This makes three differences.

First, the topic needs to be closed. Human questions can leave some room for interpretation, but AI assessment questions cannot hide key conditions in the tone of voice. For example, “handle exceptions reasonably” is not a scorable requirement; “when the input is empty, return an empty list, when the page number is out of bounds, return an empty result and keep the total number” is a scorable requirement.

Second, the question needs to be resistant to pattern matching. The model has seen a large number of public algorithm problems and common business segments. As long as the question falls into a familiar template, it may not really analyze the requirements, but call the standard solution in memory. High-quality questions do not seek to deliberately create difficulties, but expose loopholes in template solutions through business constraints, combination boundaries and verification mechanisms.

Third, the questions need to be calibrated. AI capabilities are updated quickly. For the same question under different models, different tool permissions, and different context budgets, the pass rate may vary significantly. The difficulty of a question cannot only depend on the “question giver’s feeling”, but must be tied to assessment settings, pass rate distribution, failure types and version records.
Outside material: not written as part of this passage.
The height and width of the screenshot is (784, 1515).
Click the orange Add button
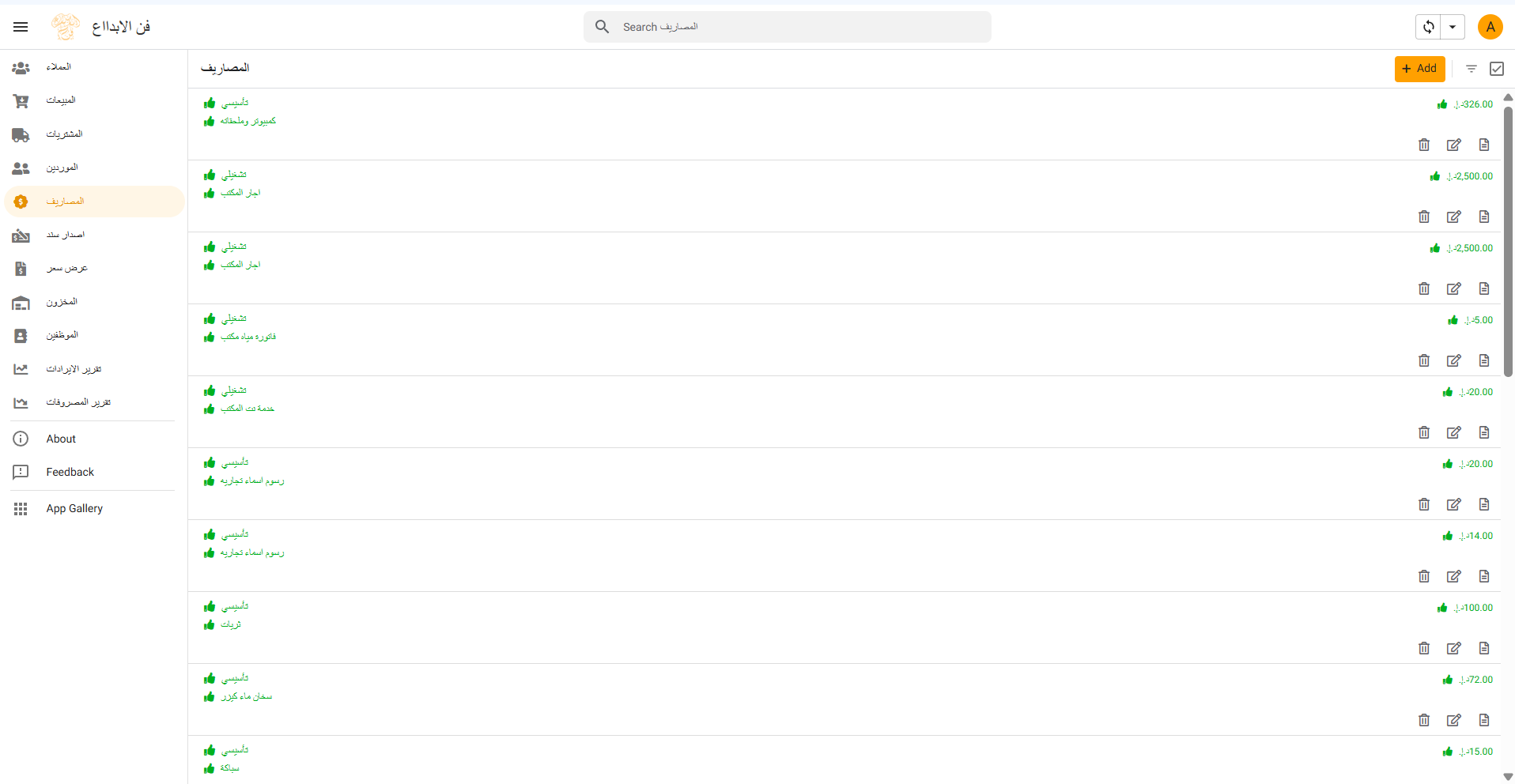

Therefore, designing programming questions for AI is not just about writing questions, but designing an evaluation contract. The function of the contract is to convert “What do I hope the model will do” into “What evidence can I observe”, and then into “How do I judge whether it meets the standards?”

From knowledge points to competency levels: Engineering usage of Bloom’s taxonomy

Bloom’s cognitive taxonomy breaks down learning objectives into six levels: remember, understand, apply, analyze, evaluate, and create. It is originally an educational framework, but it has strong engineering value in AI programming assessment because it reminds question makers not to write all questions as “implementing a certain function.”

Different levels correspond to different abilities evidence.

Bloom level	Evidence of programming ability	Questions suitable for observation	AI assesses risk
memory	Recall syntax, API, concept nouns	Do you know a language feature or library function?	Easily covered by training corpus, low discrimination
understand	Explain conceptual differences and applicable scenarios	Can you explain the concepts of shallow copy, transaction isolation, power, etc.	The answer may be smooth but lacks engineering constraints
application	Implement algorithms or business logic as required	Is it possible to put known methods into code?	Best for automated testing, but easily hit by templates
analyze	Disassemble complex requirements and locate bottlenecks and boundaries	Whether it can identify dependencies, status, and failure paths	Need more detailed rubric and evidence records
evaluate	Decide between alternatives and explain why	Can you make technical judgments and risk trade-offs?	Can’t just be graded with unit tests
create	Design new structures, protocols or system solutions	Can open questions be organized and structured?	Manual review and long-term evaluation must be introduced

Most AI programming assessments fail not because the questions are not difficult enough, but because the ability level is confusing. The question says it will test “architectural capabilities,” but the test only verifies whether a function returns the correct list; the question says it tests “problem decomposition,” but the score only depends on whether the code runs; the question says it tests “engineering judgment,” but the rubric does not differentiate between security, maintainability, performance, and observability.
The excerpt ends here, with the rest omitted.